━━━━━ Exercise material ━━━━━

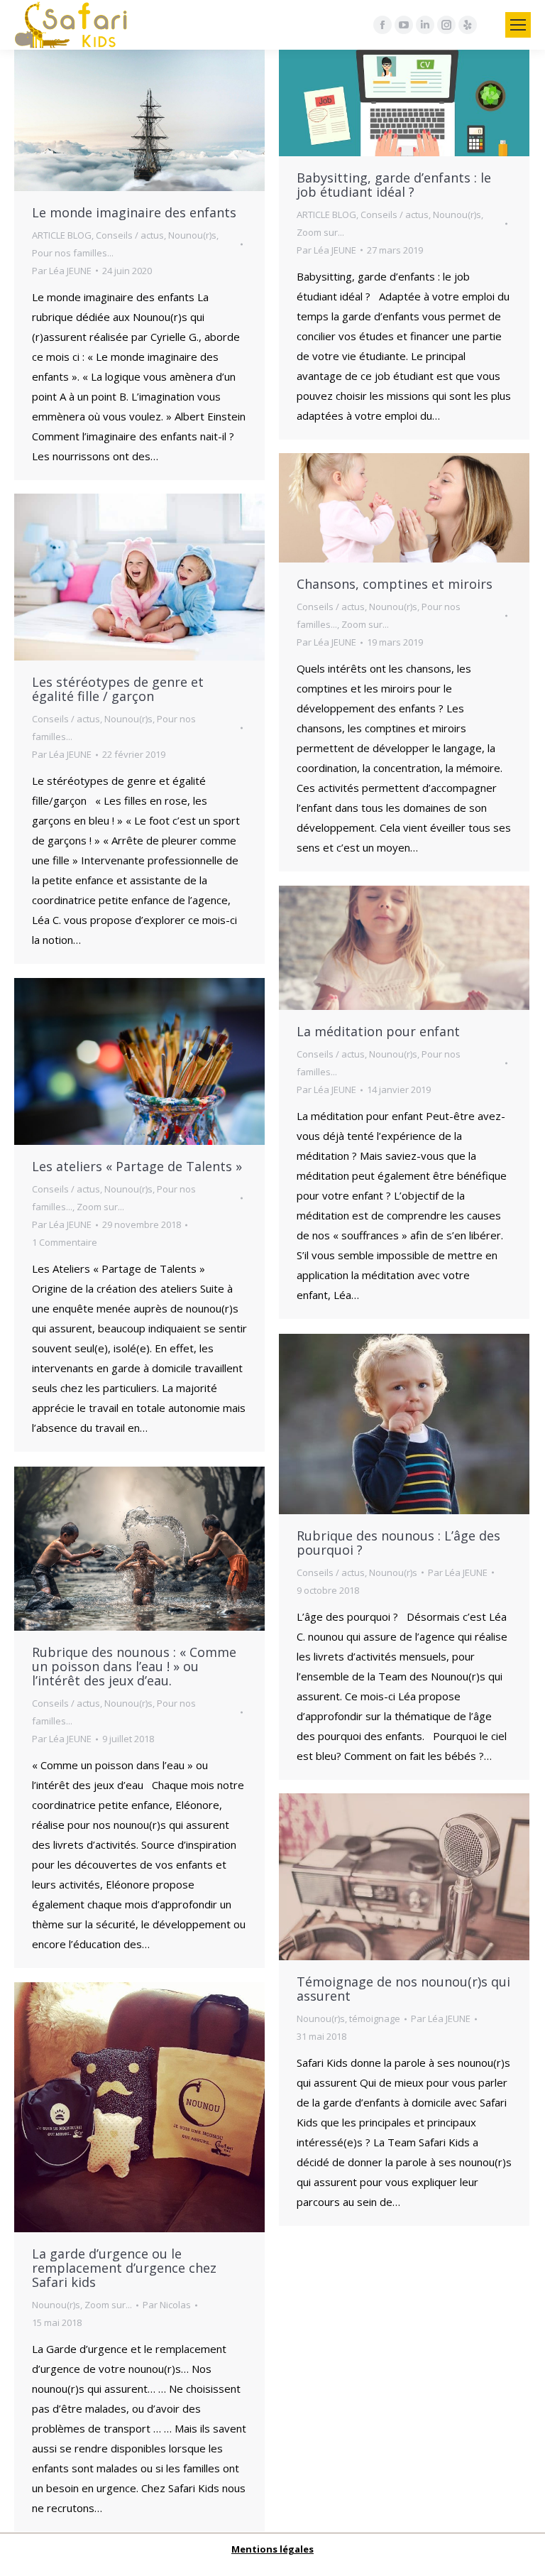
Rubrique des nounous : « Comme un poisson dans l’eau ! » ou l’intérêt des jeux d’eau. (134, 1666)
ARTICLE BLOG (62, 235)
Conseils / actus (130, 235)
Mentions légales (272, 2549)
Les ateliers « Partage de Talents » (137, 1166)
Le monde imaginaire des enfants (134, 212)
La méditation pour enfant (378, 1031)
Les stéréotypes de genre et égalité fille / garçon (118, 689)
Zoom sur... (320, 232)
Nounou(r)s (192, 235)
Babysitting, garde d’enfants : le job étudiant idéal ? (394, 184)
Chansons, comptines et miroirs (394, 584)
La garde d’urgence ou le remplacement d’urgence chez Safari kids (124, 2267)
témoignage (374, 2018)
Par (62, 270)
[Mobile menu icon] (518, 25)
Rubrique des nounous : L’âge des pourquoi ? (398, 1542)
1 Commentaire (64, 1242)
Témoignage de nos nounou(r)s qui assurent (403, 1988)
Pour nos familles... (73, 252)
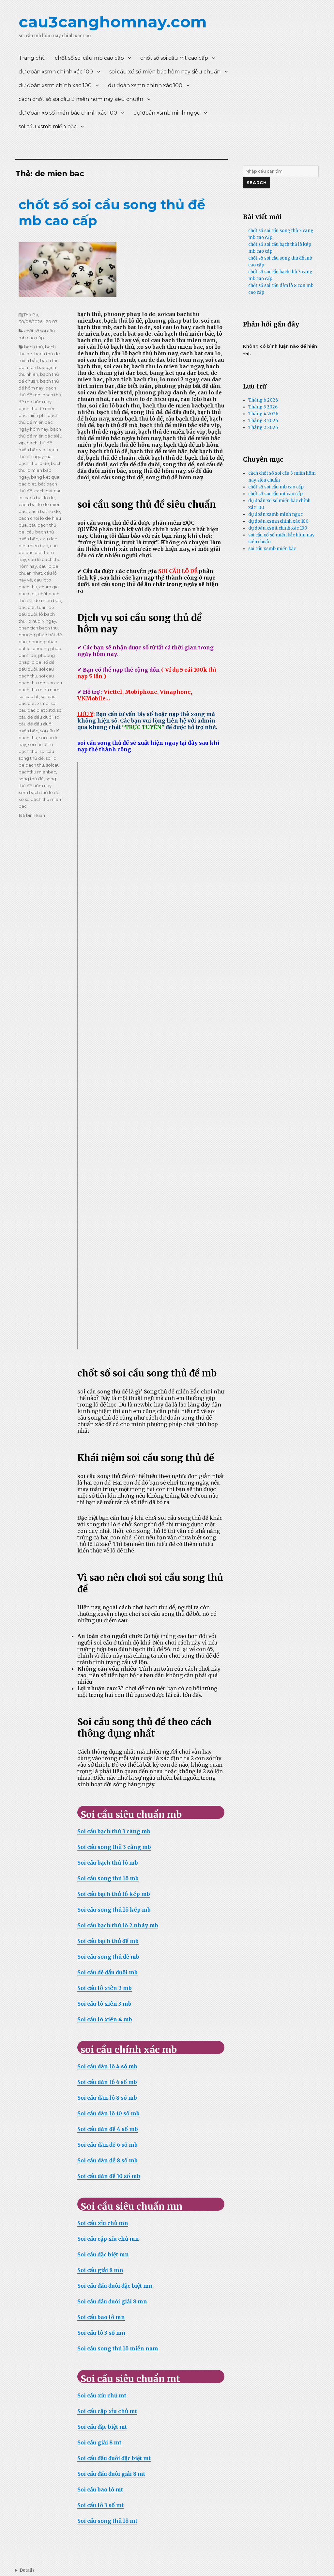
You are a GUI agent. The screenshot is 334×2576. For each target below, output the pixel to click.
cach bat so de (44, 511)
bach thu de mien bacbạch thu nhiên (39, 367)
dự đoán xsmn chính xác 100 (56, 72)
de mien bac (47, 600)
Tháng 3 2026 (263, 420)
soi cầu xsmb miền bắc (48, 126)
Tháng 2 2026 (263, 427)
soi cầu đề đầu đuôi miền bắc (39, 723)
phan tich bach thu (38, 627)
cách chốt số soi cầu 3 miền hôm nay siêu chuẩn (81, 99)
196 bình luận (32, 815)
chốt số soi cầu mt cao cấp (174, 58)
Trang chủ (32, 58)
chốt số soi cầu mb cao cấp (89, 58)
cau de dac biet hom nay (38, 552)
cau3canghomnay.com (113, 21)
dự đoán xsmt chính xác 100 (55, 85)
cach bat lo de (39, 497)
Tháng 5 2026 (263, 407)
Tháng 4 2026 (263, 414)
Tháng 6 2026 (263, 400)
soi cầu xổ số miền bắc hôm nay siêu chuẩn (164, 72)
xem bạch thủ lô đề (39, 792)
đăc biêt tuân (33, 607)
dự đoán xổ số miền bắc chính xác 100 (68, 113)
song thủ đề (31, 778)
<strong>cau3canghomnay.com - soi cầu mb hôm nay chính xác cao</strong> (25, 2570)
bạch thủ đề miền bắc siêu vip (40, 435)
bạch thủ (33, 346)
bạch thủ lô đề (34, 463)
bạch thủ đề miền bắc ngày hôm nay (38, 422)
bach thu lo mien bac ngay (40, 470)
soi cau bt (29, 696)
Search (257, 182)
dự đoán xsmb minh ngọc (166, 113)
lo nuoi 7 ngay (41, 621)
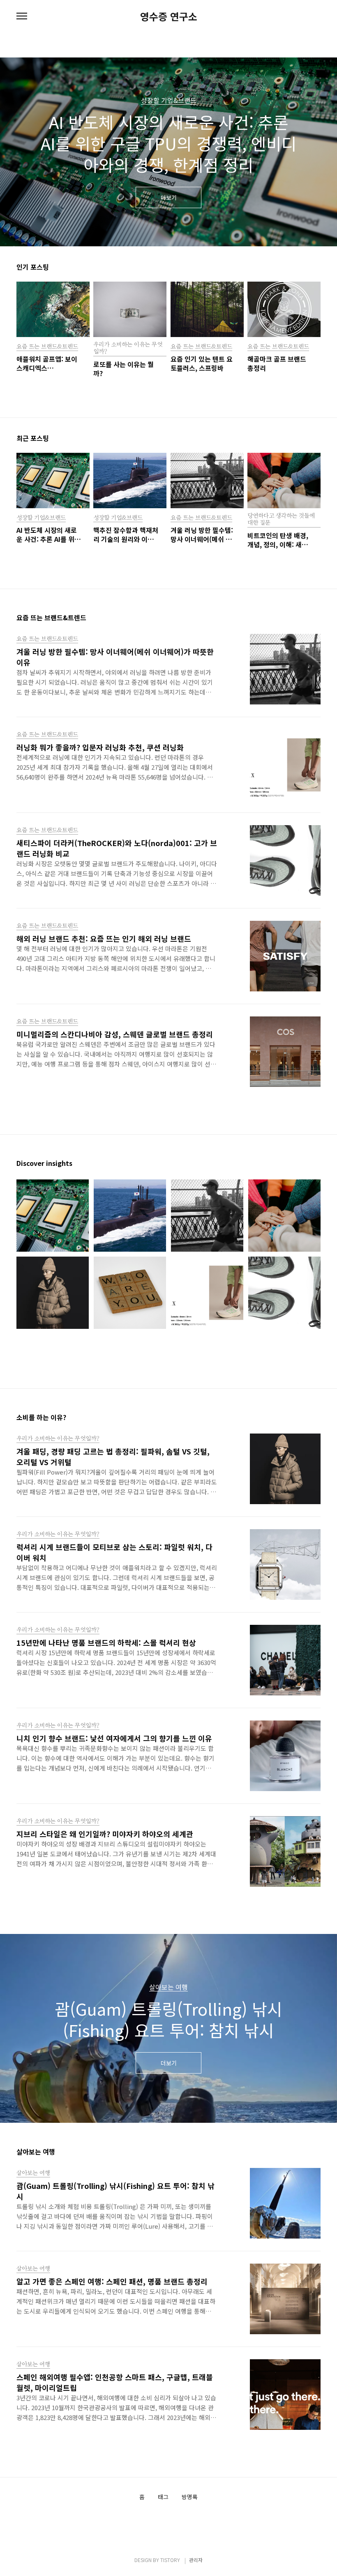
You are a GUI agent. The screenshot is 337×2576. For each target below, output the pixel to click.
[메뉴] (22, 16)
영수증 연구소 (168, 16)
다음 (316, 156)
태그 (163, 2497)
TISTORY (170, 2559)
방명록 (190, 2497)
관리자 (196, 2559)
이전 (20, 156)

━━━━━

Task details:
Quote the data above from the line containing "196 bình luận (32, 815)" to the line containing "Tháng 4 2026 (263, 414)", inclusive, and stop.

Solution to the exercise:
196 bình luận (32, 815)
chốt số soi cầu mt cao cấp (174, 58)
Trang chủ (32, 58)
chốt số soi cầu mb cao cấp (89, 58)
cau de dac biet hom nay (38, 552)
cau3canghomnay.com (113, 21)
dự đoán xsmt chính xác 100 (55, 85)
cach bat lo de (39, 497)
Tháng 5 2026 (263, 407)
Tháng 4 2026 (263, 414)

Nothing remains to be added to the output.